§ EXTRAIT CHOISI:

== == ==

Ce dimanche matin, les marchands du quartier de Triplicane, situé au cœur de Chennai (Sud), voient défiler dans leurs rues une petite troupe inhabituelle. Une trentaine de personnes, carnets à la main et appareils photos en bandoulière, suivent attentivement Ruchita, une historienne passionnée, bien décidée à faire partager aux curieux l’histoire cachée du quartier. Autour du temple de Parthasarathy, datant du VIIIe siècle, la jeune guide s’attarde sur les façades de quelques maisons, sur les menus des petits cafés et le contenu des échoppes pour illustrer l’évolution du quartier devenu particulièrement multiculturel à l’époque où les Britanniques et les Nabab d’Arcot s’y installèrent. Les brahmanes agraharams côtoient ainsi des jaïns et des musulmans qui, au fil des ans, ont investi le quartier de manière unique laissant leurs marques dans la pierre mais aussi leurs traditions encore bien vivantes aujourd’hui.

Ingénieur, mère de famille, étudiant, employé de banque, informaticien, le petit groupe est essentiellement constitué d’habitants de Chennai qui cherchent à poser un regard neuf sur des lieux pourtant familiers.

Ces promenades patrimoniales, « Heritage walks » en anglais, sont en plein essor à travers toute l’Inde : Delhi, Mumbai, Kolkata, Pune, entre autres. Il suffit de consulter les journaux du week-end pour tomber sur l’annonce d’une de ces promenades organisées par des historiens locaux. Alors, suivons-les pour mieux en comprendre le sens.

== == ==

§ INFORMATIONS EXTRAITES:
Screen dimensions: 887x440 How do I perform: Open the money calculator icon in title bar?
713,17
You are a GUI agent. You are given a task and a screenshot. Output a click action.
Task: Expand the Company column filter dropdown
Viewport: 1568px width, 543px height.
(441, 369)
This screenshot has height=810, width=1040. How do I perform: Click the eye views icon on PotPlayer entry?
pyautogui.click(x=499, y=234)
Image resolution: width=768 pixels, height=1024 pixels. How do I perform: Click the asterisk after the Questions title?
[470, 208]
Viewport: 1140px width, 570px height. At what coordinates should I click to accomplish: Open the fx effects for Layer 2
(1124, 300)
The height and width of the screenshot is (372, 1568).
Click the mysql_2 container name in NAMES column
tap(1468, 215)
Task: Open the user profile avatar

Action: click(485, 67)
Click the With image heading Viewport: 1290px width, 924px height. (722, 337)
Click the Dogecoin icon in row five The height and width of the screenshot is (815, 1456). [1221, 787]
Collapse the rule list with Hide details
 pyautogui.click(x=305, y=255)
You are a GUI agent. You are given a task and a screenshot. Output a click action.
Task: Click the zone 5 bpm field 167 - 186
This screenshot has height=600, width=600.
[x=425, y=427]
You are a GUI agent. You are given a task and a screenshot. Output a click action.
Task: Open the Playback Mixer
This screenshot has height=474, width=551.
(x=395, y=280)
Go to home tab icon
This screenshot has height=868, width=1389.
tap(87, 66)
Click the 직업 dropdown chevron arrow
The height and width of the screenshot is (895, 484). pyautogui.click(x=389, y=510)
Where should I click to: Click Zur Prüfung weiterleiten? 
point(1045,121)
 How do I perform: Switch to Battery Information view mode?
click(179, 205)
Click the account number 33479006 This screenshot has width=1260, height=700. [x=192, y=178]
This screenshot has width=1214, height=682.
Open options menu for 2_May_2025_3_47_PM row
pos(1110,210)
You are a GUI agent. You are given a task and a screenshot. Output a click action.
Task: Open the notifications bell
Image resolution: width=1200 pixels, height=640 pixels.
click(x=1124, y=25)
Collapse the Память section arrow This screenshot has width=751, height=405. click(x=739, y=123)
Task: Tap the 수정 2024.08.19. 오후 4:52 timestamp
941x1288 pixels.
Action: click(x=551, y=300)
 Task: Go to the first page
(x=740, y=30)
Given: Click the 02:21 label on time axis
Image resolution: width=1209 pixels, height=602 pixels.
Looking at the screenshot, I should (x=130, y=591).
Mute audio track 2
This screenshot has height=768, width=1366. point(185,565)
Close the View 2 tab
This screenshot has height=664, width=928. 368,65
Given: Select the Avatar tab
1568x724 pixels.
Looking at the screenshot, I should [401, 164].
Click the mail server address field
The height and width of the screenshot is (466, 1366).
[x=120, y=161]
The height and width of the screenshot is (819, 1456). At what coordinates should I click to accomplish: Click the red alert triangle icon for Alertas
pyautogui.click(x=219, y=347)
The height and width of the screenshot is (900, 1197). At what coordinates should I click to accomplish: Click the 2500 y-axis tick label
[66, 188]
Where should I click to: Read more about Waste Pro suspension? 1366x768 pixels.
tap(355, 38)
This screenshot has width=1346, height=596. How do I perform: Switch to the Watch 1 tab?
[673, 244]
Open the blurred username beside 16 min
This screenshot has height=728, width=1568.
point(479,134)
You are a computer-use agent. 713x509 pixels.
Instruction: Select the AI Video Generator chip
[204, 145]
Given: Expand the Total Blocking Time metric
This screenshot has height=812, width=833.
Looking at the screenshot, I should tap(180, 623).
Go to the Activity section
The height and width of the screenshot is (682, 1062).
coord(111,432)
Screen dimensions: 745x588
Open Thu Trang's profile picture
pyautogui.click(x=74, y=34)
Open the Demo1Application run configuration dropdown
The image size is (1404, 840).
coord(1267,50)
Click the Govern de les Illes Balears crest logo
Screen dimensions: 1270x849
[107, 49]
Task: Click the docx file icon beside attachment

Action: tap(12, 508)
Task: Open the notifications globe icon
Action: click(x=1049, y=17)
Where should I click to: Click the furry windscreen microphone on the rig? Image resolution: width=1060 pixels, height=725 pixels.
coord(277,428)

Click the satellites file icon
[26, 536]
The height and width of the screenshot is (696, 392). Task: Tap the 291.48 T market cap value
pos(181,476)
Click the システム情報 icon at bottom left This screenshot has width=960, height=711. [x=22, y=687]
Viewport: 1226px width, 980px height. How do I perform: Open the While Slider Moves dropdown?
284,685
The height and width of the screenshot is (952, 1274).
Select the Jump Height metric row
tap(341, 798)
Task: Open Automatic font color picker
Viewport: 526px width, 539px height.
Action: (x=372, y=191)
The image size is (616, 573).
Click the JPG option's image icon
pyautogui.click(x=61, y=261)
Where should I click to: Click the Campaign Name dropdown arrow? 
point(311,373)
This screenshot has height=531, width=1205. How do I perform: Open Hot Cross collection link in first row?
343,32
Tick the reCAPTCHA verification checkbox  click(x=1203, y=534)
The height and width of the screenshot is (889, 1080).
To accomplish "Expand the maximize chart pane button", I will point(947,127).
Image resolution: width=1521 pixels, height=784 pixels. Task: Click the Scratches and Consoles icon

== == ==

§ TÂCHE DEMANDÉE 1: Dans le texte sur les promenades patrimoniales, recopiez le passage commençant par « Ingénieur, mère de » et finissant par « comprendre le sens. », en substituant « guides locaux » à « historiens locaux ».
§ TÂCHE DEMANDÉE 2: Traduisez en anglais cette phrase du texte sur les promenades patrimoniales : « Il suffit de consulter les journaux du week-end pour tomber sur l’annonce d’une de ces promenades organisées par des historiens locaux. »
§ TÂCHE DEMANDÉE 3: Résumez en deux phrases le texte sur les promenades patrimoniales.

§ SOLUTION DE L'EXERCICE 1:
Ingénieur, mère de famille, étudiant, employé de banque, informaticien, le petit groupe est essentiellement constitué d’habitants de Chennai qui cherchent à poser un regard neuf sur des lieux pourtant familiers.

Ces promenades patrimoniales, « Heritage walks » en anglais, sont en plein essor à travers toute l’Inde : Delhi, Mumbai, Kolkata, Pune, entre autres. Il suffit de consulter les journaux du week-end pour tomber sur l’annonce d’une de ces promenades organisées par des guides locaux. Alors, suivons-les pour mieux en comprendre le sens.

§ SOLUTION DE L'EXERCICE 2: You only have to look through the weekend newspapers to come across an announcement for one of these walks organized by local historians.

§ SOLUTION DE L'EXERCICE 3: Dans le quartier multiculturel de Triplicane, à Chennai, l’historienne Ruchita guide une trentaine de personnes, surtout des habitants de la ville, autour du temple de Parthasarathy pour leur faire découvrir l’histoire cachée du quartier. Ces promenades patrimoniales, ou « Heritage walks », organisées par des historiens locaux, sont en plein essor dans toute l’Inde.